# Exercise instructions
List each row below that contains the string "child". Case counts.

# Record excerpts start

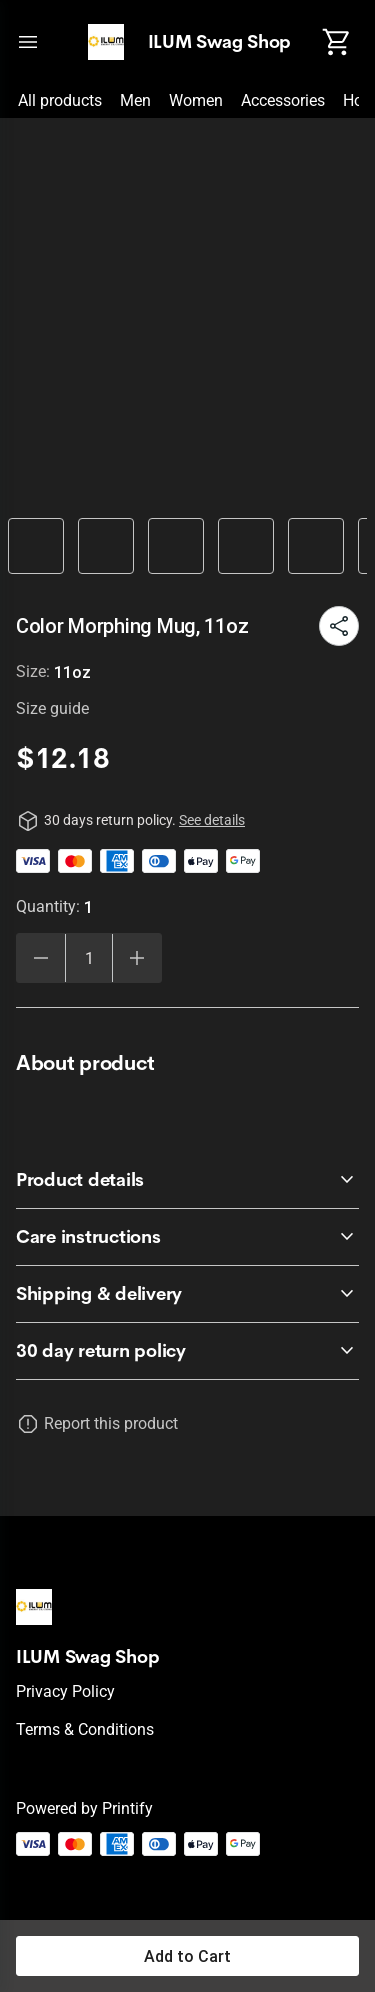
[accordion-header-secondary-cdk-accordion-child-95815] (187, 1294)
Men (135, 100)
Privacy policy (65, 1691)
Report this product (111, 1423)
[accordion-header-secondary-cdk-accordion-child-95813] (187, 1180)
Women (196, 100)
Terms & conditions (85, 1729)
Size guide (52, 708)
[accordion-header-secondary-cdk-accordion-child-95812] (187, 1351)
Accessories (283, 100)
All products (60, 100)
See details (212, 820)
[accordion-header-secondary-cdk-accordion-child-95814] (187, 1237)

# Record excerpts end

# Task output
[accordion-header-secondary-cdk-accordion-child-95815] (187, 1294)
[accordion-header-secondary-cdk-accordion-child-95813] (187, 1180)
[accordion-header-secondary-cdk-accordion-child-95812] (187, 1351)
[accordion-header-secondary-cdk-accordion-child-95814] (187, 1237)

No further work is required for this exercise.